Demo Anti-Lockdown di London Berakhir Ricuh

Jakarta, CNBC Indonesia - Lebih dari seribu orang berkumpul di pusat kota London pada Sabtu (18/09/2020) untuk memprotes rencana penguncian wilayah (lockdown) guna memperlambat penyebaran virus Covid-19, sebelum akhirnya aksi tersebut dibubarkan oleh polisi.
Aksi protes yang menyebabkan 32 orang ditangkap ini terjadi ketika Perdana Menteri Boris Johnson sedang mempertimbangkan apakah akan memberlakukan lockdown kembali di seluruh Inggris.
Seperti dikutip dari Reuters pada Minggu (20/09/2020), para pengunjuk rasa membawa spanduk bertuliskan "Covid is a hoax" (Covid itu hoax) dan "My body, my choice: No to mandatory masks" (Tubuh saya, pilihan saya, katakan Tidak pada kewajiban bermasker), serta meneriakkan ke arah polisi: "Pilih pihak mana Anda."
Polisi mengatakan pengunjuk rasa diperintahkan untuk meninggalkan Trafalgar Square dengan alasan bahwa demonstrasi tersebut membahayakan mereka dan anggota masyarakat lainnya.
"Ini, ditambah dengan pecahnya kekerasan terhadap petugas, berarti kami sekarang akan mengambil tindakan penegakan hukum untuk membubarkan mereka yang masih berada di daerah tersebut," kata Kepolisian Metropolitan London dalam sebuah pernyataan.
Berdasarkan undang-undang untuk memperlambat penyebaran infeksi, orang-orang di Inggris tidak diizinkan berkumpul dalam kelompok yang terdiri lebih dari enam orang.

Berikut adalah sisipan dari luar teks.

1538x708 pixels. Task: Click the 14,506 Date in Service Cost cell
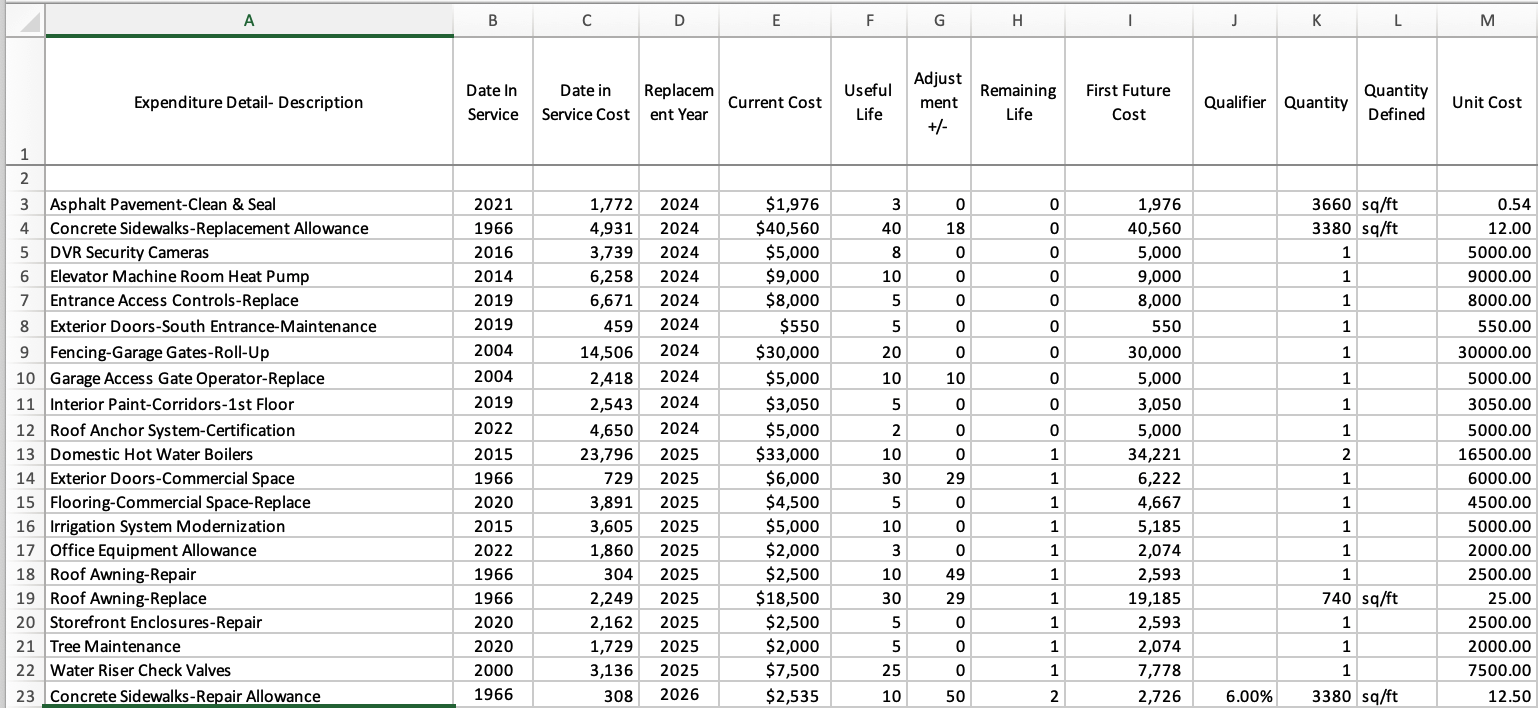click(586, 352)
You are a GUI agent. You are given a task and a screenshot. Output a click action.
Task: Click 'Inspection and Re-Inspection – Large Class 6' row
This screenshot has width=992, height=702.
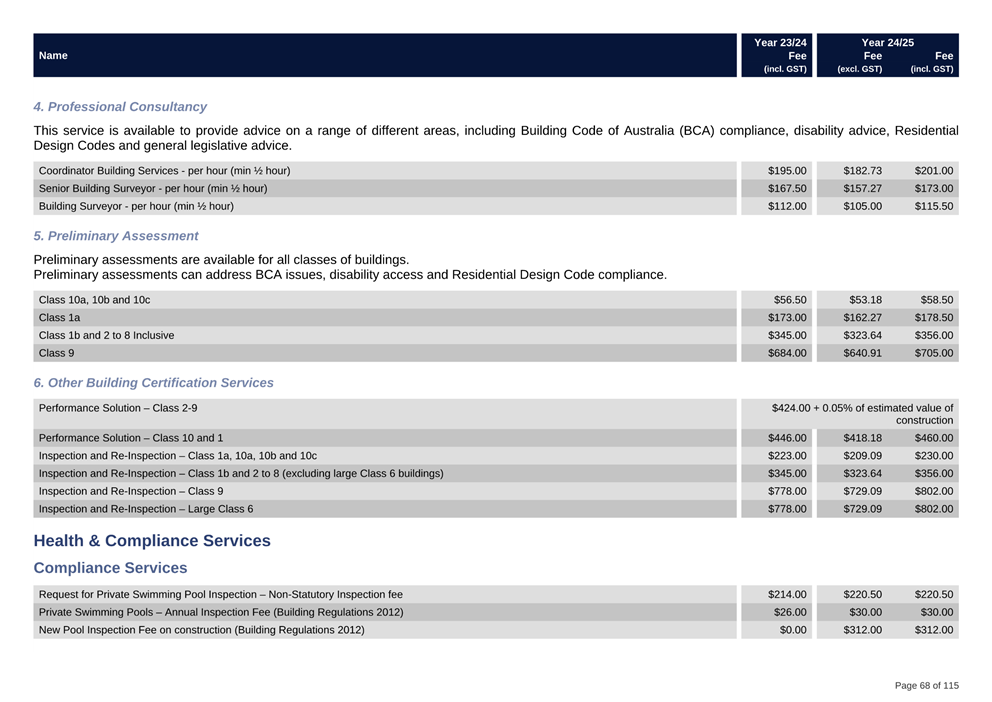coord(146,510)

Tapi memang ada pengecualian untuk protes politik, tetapi hanya jika penyelenggara mengikuti pedoman untuk mengurangi risiko penyebaran penyakit.
Penyelenggara protes anti-lockdown sebelumnya telah didenda hingga 10.000 pound atau sekitar US$ 12.914 atau setara Rp 189,8 juta (asumsi kurs Rp 14.700 per US$).
Beberapa pengunjuk rasa pada kemarin, Sabtu, menyuarakan penentangan terhadap kewajiban vaksinasi, serta ketidakpercayaan terhadap pemerintah, media, dan Organisasi Kesehatan Dunia (WHO).
Inggris merupakan negara dengan jumlah kasus kematian tertinggi di Eropa akibat virus corona, dengan lebih dari 41.000 kematian. Tes nasional untuk deteksi virus ini ini belum sesuai jumlah permintaan, terutama sejak sekolah dibuka kembali bulan ini.
Meningkatnya jumlah kasus di beberapa bagian Skotlandia, Wales, dan Inggris utara telah menyebabkan pembatasan lokal seperti pembatasan jumlah tamu yang bisa diundang ke rumah, mengurangi jam buka pub dan restoran.